EXTRACT:
***
Basis of Preparation and Principles of Consolidation 

 

The accompanying unaudited condensed consolidated financial statements have been prepared in accordance with accounting principles generally accepted in the United States of America (“U.S. GAAP”) pursuant to the rules and regulations of the Securities Exchange Commission (“SEC”). Accordingly, they do not include all of the information and footnotes required by generally accepted accounting principles for complete financial statements. In the opinion of management, all adjustments (consisting only of normal recurring accruals) considered necessary for a fair presentation have been included. Operating results for the six months ended March 31, 2025 and 2024 are not necessarily indicative of the results that may be expected for the full year. The information included in this interim report should be read in conjunction with the financial statements and notes thereto included in Golden Sun’s annual financial statements for the fiscal year ended September 30, 2024 filed with the SEC on February 14, 2025.

 

The unaudited condensed consolidated financial statements include the financial statements of the Company and its subsidiaries. All intercompany transactions and balances are eliminated upon consolidation.

 

Non-controlling interests

 

Non-controlling interest represents the portion of the net assets of subsidiaries attributable to interests that are not owned or controlled by the Company. The non-controlling interest is presented in the unaudited condensed consolidated balance sheets, separately from equity attributable to the shareholders of the Company. Non-controlling interest’s operating results are presented on the face of the unaudited condensed consolidated statements of operations and comprehensive loss as an allocation of the total income for the year between non-controlling shareholders and the shareholders of the Company. As of March 31, 2025 and September 30, 2024, non-controlling interests represented non-controlling shareholders’ proportionate share of the equity interests in Hongkou Tutorial, Xianjin Technology, Fuyouyuan, Shanghai Jinheyu and Fuyang.

 

Segment reporting

 

ASC 280, Segment Reporting, (“ASC 280”), establishes standards for companies to report in their financial statement information about operating segments, products, services, geographic areas, and major customers.

 

Based on the criteria established by ASC 280, the Company’s chief operating decision makers (“CODM”) have been identified as the Company’s executive officers, who review consolidated results when making decisions about allocating resources and assessing performance of the Company. The Company currently operates in two reportable operating segments: (i) education, and (ii) e-commerce. As the Company’s long-lived assets are substantially located in China, no geographical segments are presented.
***
DATA EXCERPT:
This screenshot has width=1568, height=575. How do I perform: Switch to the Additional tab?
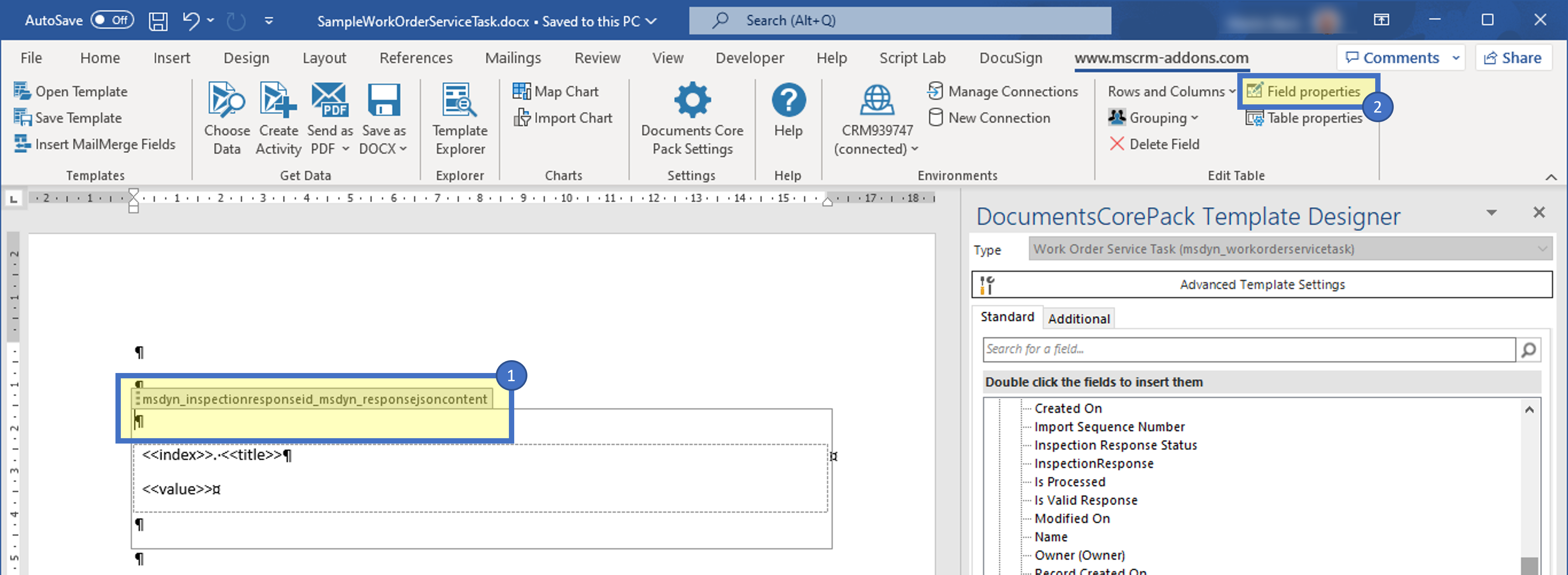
***
TASK SET:
• A. In the note on basis of preparation and consolidation, what are the Company's two reportable operating segments?
• B. List every subsidiary that the note on basis of preparation and consolidation names as having non-controlling interests as of March 31, 2025 and September 30, 2024.

RESULTS OF THE TASKS:
• A. Education and e-commerce.

• B. Hongkou Tutorial, Xianjin Technology, Fuyouyuan, Shanghai Jinheyu, Fuyang